🤖 AI Summary
This work addresses the lack of theoretical foundations for the statistical accuracy of generative models in scientific computing, particularly concerning probability measures induced by partial differential equations (PDEs). We establish a theoretical framework that proves, for the first time, that PDE-induced measures satisfy a doubling condition, which enables us to derive Hölder regularity of the optimal transport map from the uniform distribution to the target measure. Leveraging this regularity, structural assumptions on PDE solutions, and tools from statistical learning theory, we analyze single-step Wasserstein-guided generative models such as DeepParticle. We derive an excess risk bound between the learned map and the population-optimal transport map, establish robustness under distribution shift, and empirically validate the predicted theoretical convergence rates.
📝 Abstract
Despite the remarkable empirical success of generative models, the available theory on their statistical accuracy in scientific computing remains largely pessimistic.
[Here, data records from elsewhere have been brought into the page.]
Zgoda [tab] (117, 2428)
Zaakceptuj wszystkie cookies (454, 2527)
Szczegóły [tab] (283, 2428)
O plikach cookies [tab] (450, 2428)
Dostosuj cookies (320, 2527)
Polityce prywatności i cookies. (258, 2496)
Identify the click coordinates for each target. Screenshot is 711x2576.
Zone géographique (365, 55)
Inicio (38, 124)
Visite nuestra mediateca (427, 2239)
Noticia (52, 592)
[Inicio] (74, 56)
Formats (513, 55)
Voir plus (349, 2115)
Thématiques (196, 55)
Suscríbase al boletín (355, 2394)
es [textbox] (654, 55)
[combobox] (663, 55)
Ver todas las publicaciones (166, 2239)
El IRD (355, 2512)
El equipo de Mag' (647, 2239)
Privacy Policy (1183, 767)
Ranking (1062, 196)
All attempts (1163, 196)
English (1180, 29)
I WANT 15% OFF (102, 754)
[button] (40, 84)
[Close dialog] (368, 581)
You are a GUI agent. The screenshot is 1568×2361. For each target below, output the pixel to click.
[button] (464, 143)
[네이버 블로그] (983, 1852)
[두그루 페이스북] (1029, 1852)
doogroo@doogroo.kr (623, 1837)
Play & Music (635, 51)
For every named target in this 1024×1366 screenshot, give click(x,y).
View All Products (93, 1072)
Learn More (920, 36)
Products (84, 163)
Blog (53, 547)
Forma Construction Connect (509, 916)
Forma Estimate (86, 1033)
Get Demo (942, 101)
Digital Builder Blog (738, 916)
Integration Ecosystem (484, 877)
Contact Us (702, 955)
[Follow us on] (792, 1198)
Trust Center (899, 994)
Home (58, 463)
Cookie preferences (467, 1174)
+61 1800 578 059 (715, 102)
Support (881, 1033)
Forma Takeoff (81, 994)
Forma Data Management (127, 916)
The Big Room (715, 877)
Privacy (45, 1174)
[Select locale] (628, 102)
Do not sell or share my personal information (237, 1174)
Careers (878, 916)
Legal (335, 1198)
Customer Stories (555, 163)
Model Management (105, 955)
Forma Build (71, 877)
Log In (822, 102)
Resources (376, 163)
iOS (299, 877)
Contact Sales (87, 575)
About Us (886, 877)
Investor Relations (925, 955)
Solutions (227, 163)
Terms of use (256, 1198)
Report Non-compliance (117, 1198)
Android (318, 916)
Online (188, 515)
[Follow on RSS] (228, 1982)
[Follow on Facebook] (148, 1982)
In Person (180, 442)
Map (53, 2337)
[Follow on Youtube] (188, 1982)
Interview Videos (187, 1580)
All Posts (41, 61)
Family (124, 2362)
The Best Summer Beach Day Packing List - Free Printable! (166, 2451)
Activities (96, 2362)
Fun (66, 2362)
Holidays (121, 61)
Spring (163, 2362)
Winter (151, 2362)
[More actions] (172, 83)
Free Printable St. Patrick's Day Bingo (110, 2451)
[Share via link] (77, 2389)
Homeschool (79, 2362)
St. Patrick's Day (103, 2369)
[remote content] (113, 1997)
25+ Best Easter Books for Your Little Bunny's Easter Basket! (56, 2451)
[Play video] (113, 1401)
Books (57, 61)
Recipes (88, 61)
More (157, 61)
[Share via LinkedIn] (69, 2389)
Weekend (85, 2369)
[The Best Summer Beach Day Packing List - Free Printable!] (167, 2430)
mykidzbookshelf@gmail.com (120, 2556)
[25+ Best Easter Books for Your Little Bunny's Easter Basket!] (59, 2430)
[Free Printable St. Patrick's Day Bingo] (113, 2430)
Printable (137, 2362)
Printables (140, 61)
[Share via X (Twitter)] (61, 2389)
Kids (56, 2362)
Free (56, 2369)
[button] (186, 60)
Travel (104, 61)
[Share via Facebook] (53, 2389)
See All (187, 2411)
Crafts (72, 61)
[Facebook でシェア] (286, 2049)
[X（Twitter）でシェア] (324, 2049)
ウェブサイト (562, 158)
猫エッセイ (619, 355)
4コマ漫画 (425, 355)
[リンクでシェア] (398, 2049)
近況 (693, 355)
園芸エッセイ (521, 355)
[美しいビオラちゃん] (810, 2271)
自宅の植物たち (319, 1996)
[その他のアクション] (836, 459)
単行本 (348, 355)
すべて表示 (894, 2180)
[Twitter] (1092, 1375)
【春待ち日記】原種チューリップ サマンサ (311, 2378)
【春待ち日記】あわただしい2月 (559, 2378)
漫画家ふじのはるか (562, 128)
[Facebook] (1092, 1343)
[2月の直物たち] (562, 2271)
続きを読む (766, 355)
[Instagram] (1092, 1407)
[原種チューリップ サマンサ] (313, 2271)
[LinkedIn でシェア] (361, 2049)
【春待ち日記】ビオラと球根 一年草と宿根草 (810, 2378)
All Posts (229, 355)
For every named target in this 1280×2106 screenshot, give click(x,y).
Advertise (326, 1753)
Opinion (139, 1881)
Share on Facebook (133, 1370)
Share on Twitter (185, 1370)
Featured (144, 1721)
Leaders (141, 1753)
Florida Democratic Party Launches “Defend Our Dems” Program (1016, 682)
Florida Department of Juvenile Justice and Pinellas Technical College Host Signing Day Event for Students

This paper develops a theoretical framework for understanding the regularity of transport maps and the generalization properties of one-step Wasserstein-guided generative models for PDE-induced probability measures. We consider normalized target densities associated with linear elliptic and parabolic equations on bounded domains, as well as diffusion and Fokker--Planck equations on the torus. Under standard structural assumptions, we prove that these target measures satisfy doubling conditions. By combining this fact with regularity theory for optimal transport between doubling measures, we show that the optimal transport map from a uniform source measure to the target measure is Hölder continuous. This regularity yields an approximation-theoretic justification for one-step generative models that learn PDE-induced distributions via a single pushforward map. As a representative instance, we study DeepParticle and derive excess-risk bounds characterizing the discrepancy between the learned map and the population-optimal map. We also establish a robustness estimate under target shift and illustrate the theory with experiments which support the derived rates.